Just a week after the Chancellor confirmed that electric car owners will soon face pay-per-mile taxation, the Government has added four new EVs to the list of models eligible for the full £3,750 Electric Car Grant (ECG).
The Department for Transport says the Mini Countryman, plus the long-range Alpine A290, Renault 4, and Renault 5, now meet its strict sustainability rules and will get the top discount immediately.
EV discounts expand - even as tax rises loom
In last week’s Autumn Budget, Chancellor Rachel Reeves pledged another £1.3bn to keep the grant running until 2029–30. Ministers say it will help cut the upfront cost of going electric - historically the biggest barrier for private buyers.
But Reeves also confirmed that from 2028, electric cars will be hit with a new Electric Vehicle Excise Duty (eVED) of 3p per mile, while plug-in hybrids will pay 1.5p. Industry leaders say this could seriously damage demand just as sales start to recover.
Which cars qualify?
Since the scheme launched in July, over 40,000 buyers have used the grant, and there are now 40 EVs eligible overall. Only eight meet the top-tier sustainability score required for the full £3,750 Band 1 discount.

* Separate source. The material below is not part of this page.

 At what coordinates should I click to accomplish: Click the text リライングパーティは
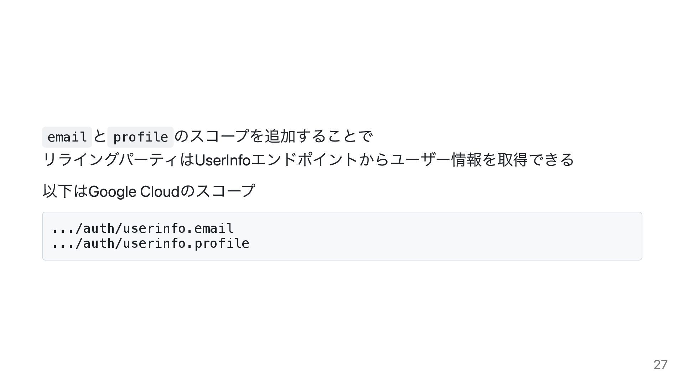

The rest qualify for a reduced £1,500 Band 2 saving.
To be accepted, manufacturers must prove low emissions in battery production, factory processes and the carbon intensity of the power grid where the car is built. This has ruled out all Chinese brands so far, and no Korean EVs currently qualify either.
The grant only applies to new all-electric cars priced at £37,000 or less.
Why the new Renault and Alpine models now qualify
The long-range Alpine A290, Renault 4 and Renault 5 use batteries from Renault Group’s new Douai gigafactory in northern France - part of its “Electri-city” manufacturing hub focused on sustainability. This pushes them into Band 1, where they now get the full £3,750 discount.
New prices after the discount
- Renault 5+: from £23,945
- Renault 4+: from £23,445
- Alpine A290+: from £30,245 (first deliveries in early 2026)
Industry reaction: ‘Right incentive, wrong time for new tax’
While manufacturers welcome more cars becoming eligible, the sector is still reacting to the Government’s new pay-per-mile tax.
- Vertu Motors boss Robert Forrester called it a “hammer blow” that could force brands to restrict petrol car supply.
- SMMT chief Mike Hawes said eVED is “the wrong measure at the wrong time”, warning it will undermine demand.
- Ford said the new tax “sends a confusing message” during a difficult period for the EV transition.
- Polestar’s Matt Galvin added that the Budget “penalises the very drivers who are helping the shift to clean transport”.
Transport Secretary Heidi Alexander insists the government is still backing buyers, pointing to extra grant funding and £200m more for charging infrastructure.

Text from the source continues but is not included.